Cyber security is in the midst of a paradigm shift. Targeted attacks are outmaneuvering the prevention and detection mechanisms that companies have in place. Endpoint protection solutions are incapable of detecting fileless attacks that are defined by behavior and the use of legitimate OS tools, rather than by a malicious program being installed on a machine. Detection technologies certainly detect suspicious events, but too often they fail to filter out noise from critical incidents, generating overwhelming numbers of alerts that have no hope of being processed.
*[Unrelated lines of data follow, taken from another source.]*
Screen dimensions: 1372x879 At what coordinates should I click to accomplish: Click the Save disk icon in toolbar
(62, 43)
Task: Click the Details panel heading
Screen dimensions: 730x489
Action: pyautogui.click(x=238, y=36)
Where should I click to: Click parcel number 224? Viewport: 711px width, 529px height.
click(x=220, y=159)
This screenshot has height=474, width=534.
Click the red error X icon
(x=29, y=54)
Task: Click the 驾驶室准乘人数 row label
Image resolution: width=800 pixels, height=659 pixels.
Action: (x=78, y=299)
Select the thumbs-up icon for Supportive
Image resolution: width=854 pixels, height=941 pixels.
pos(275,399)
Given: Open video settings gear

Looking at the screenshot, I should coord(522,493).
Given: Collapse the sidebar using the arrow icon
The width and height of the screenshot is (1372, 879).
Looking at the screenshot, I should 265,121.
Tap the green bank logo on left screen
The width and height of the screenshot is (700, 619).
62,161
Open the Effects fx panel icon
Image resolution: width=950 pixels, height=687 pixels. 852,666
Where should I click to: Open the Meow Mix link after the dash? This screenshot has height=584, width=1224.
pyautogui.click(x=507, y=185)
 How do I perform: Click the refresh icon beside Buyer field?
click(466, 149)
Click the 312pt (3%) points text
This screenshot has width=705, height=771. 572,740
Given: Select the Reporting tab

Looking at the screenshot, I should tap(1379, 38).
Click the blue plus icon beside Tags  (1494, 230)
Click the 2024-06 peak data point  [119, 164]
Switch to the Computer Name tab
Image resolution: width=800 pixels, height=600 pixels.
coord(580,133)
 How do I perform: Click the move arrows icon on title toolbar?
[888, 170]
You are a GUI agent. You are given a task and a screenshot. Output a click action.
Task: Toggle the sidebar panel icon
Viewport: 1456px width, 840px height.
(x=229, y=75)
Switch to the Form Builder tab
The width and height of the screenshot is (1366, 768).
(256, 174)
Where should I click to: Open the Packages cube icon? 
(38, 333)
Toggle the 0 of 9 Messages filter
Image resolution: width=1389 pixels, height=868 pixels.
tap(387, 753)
According to a 2017 EMA study,1 79% of security teams reported being overwhelmed by high numbers of threat alerts. And it’s no wonder: for example, a study by Ovum found that 37% of banks receive more than 200,000 alerts per day, and 61% receive over 100,0002. The Ponemon Institute reports that nearly half of all security alerts are false positives3. Of the rest, a large share is inconsequential and easily remedied. With the possibility to examine only a tiny fraction of alerts, overstretched security teams are forced to let the majority of alerts triggered on a daily basis go without attention. Teams are left frustrated. EMA found that 52% of operations personnel feel high levels of stress, with 21% of them stating that “not enough manpower” is a stress driver.1 The cyber security skills shortage itself is well-documented, with a 2017 ESG/ISSA finding it worsening and impacting 70% of organizations.
Despite having cyber security high in our collective awareness, and companies are still struggling with breaches. The average breach dwell time is reported to be 100 days, or more depending on the industry and study3. Companies are still being caught off-guard with breaches exposing their networks, and their customers. All the while, the intruders continue, concealed by a sea of alerts.